A Walk in the Words Written by and Illustrated by Hudson Talbott

Hudson Talbott’s inspiring story vividly reveals the challenges, and ultimately the rewards, of being a non-mainstream kind of learner. As the main character is in school, and all of his friends are learning to read, he feels that the books “were coming for me!  So many words! So many pages!” This book holds an important lesson both for struggling readers and for anyone who needs to learn empathy for them. There is a great drawing of the “Slow Readers Hall of Fame,” which includes Einstein, Picasso, and Shakespeare.
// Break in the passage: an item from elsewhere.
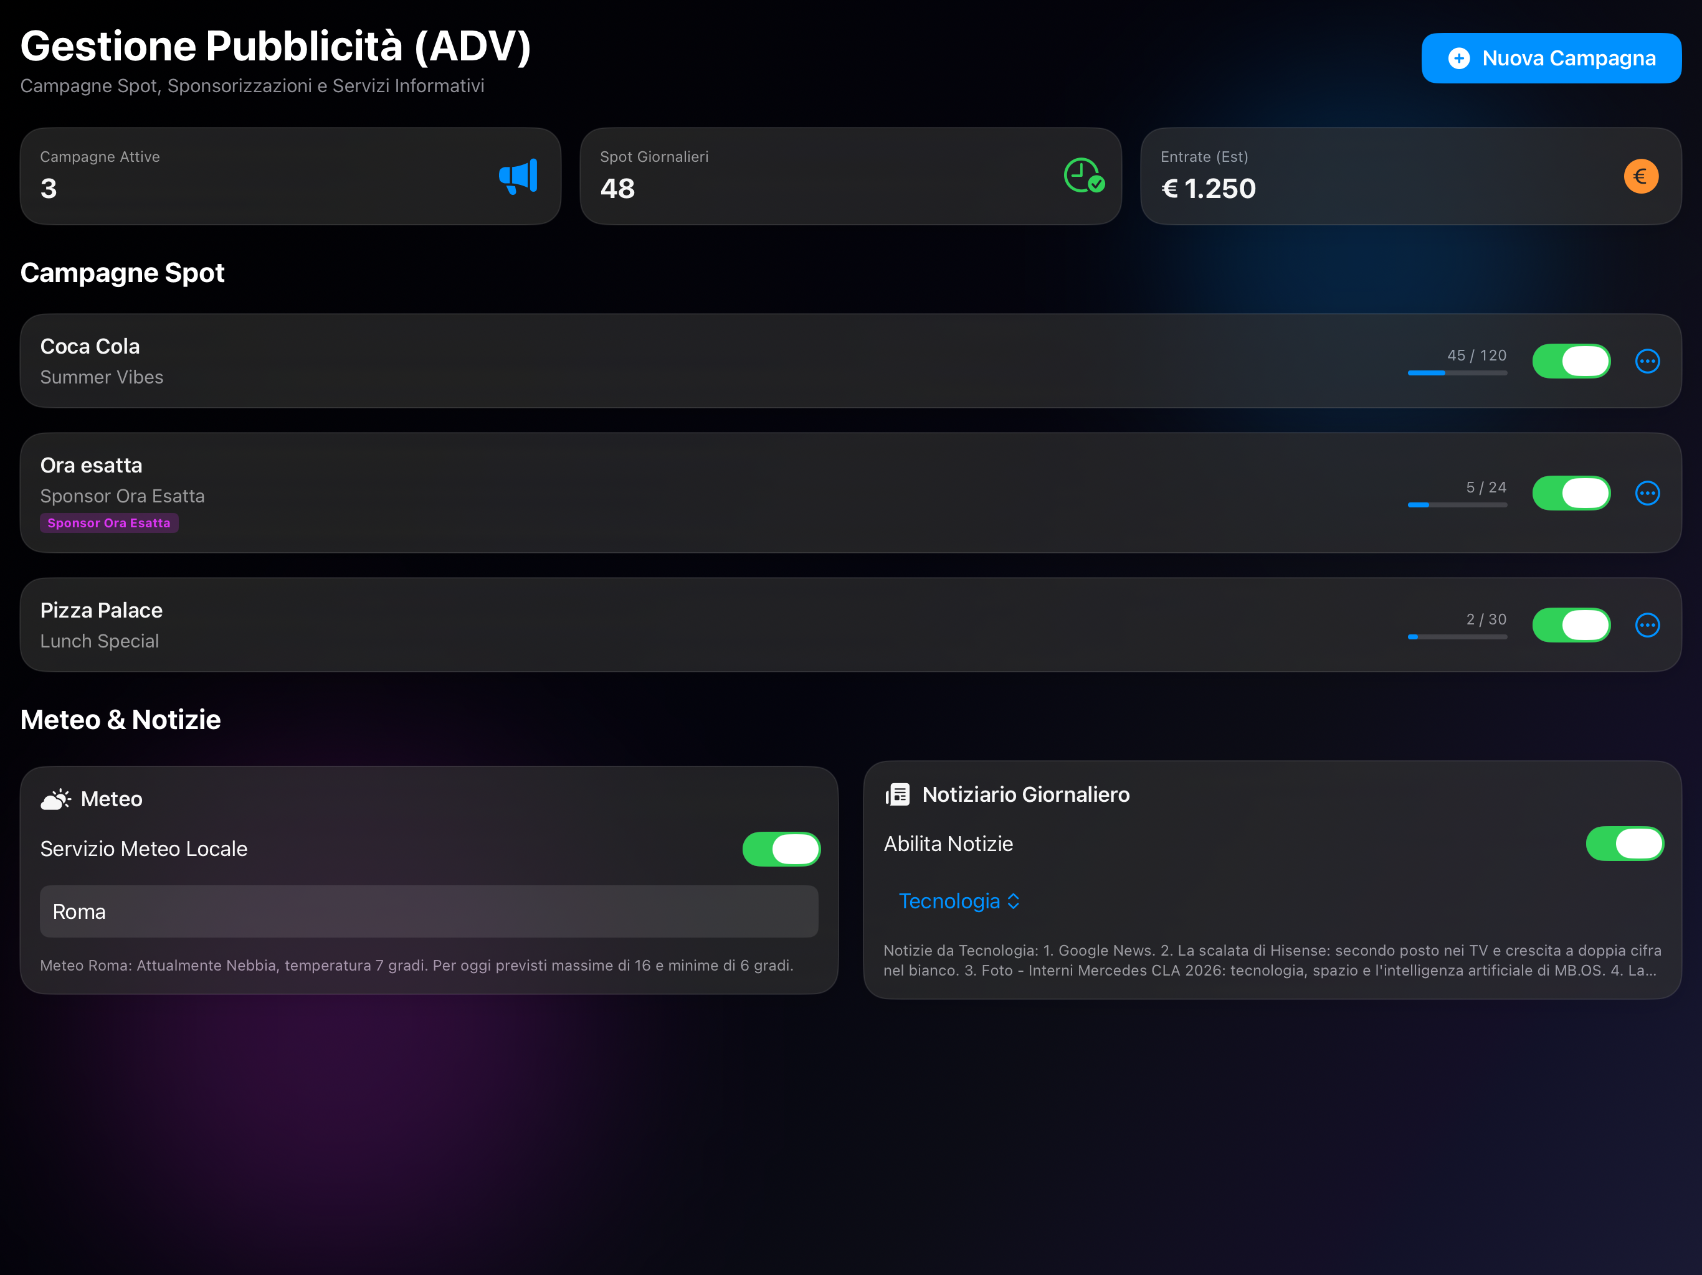Click the orange euro coin icon

(x=1640, y=176)
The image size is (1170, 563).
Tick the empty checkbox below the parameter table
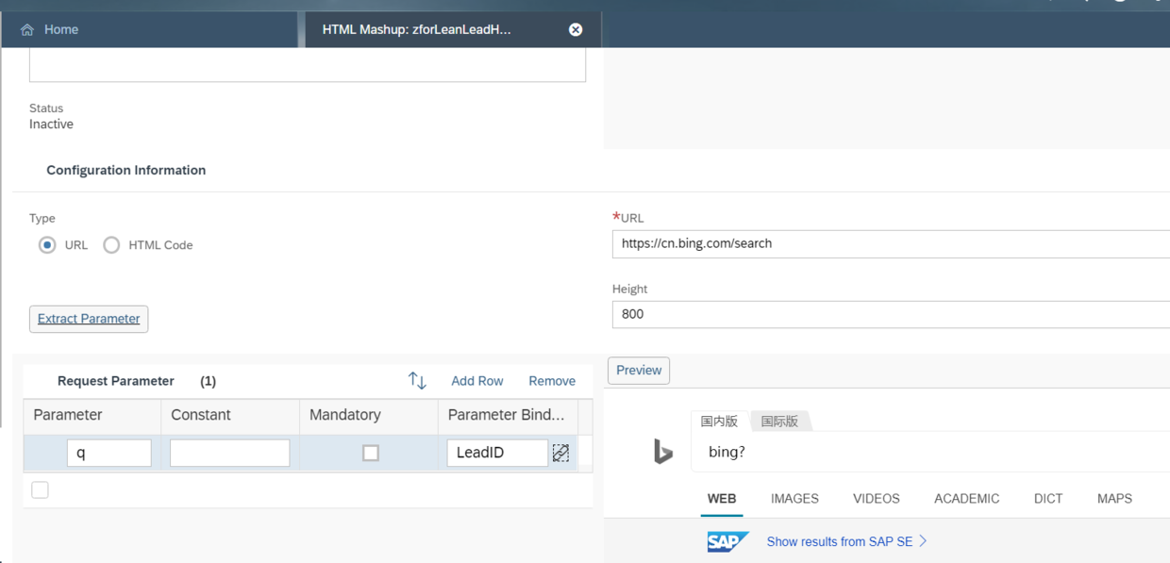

CatStronauts: Mission Moon written and illustrated by Drew Brockington

This off-the-wall full-color graphic novel stars the brave cat crew of Major Meowser, pilot Waffles, genius inventor Blanket, and quick-thinking science officer Pom Pom. Desperate for a solution to the worldwide energy crisis, this crew is on a mission to the moon to create a solar power plant to help alleviate the looming power catastrophe. They must go to the astronaut training school to be space-worthy. Will the lovable feline heroes be able to complete their lunar mission and save the world? With its appealing blend of cuteness with STEM lessons hidden in the pages, this six-book series will have readers over the moon!

Grades Three to Five

The Oldest Student: How Mary Walker Learned to Read written by Rita Lorraine Hubbard, Illustrated by Oge Mora


Caldecott honor illustrator Oge Mora delivers a feast for our eyes with this incredibly powerful book. Mary Walker was born into slavery in 1848 and was not allowed to read or write. At the age of fifteen, she was freed due to the Emancipation Proclamation, but Mary had to keep working hard, at times for a quarter a week, to help her family. Even though she was free, she wasn’t able to attend school, and always felt held back because she couldn’t understand written words. She would look to the sky, wishing she could be like one of the swallow-tails in the clouds. “Mary decided that flying was a lot like reading: they both made a body feel as free as a bird.” Mary worked hard all of her very long life, had many children, and lived through 26 United States presidents. At the age of 114, she enrolled in school and learned to read, becoming the “World’s Oldest Student.” Bravely overcoming illiteracy against all odds, Mary is beautifully commemorated in this moving tribute to her life, which helps young readers understand that school is a privilege.

Middle School

Twins, written by Varian Johnson and Illustrated by Shannon Wright

Coretta Scott King Honor author Varian Johnson and the very talented illustrator Shannon Wright have expertly teamed up to create a relatable story for anyone about to start a new school. Francine and Maureen are identical twins who have always done everything together. Their new middle school brings unexpected and very different class schedules for the girls, followed by new interests, their own friends, and eventually a competition for student council president.  In the end, only one sister is the winner of the political process, but they both succeed at school, thanks to each other’s support.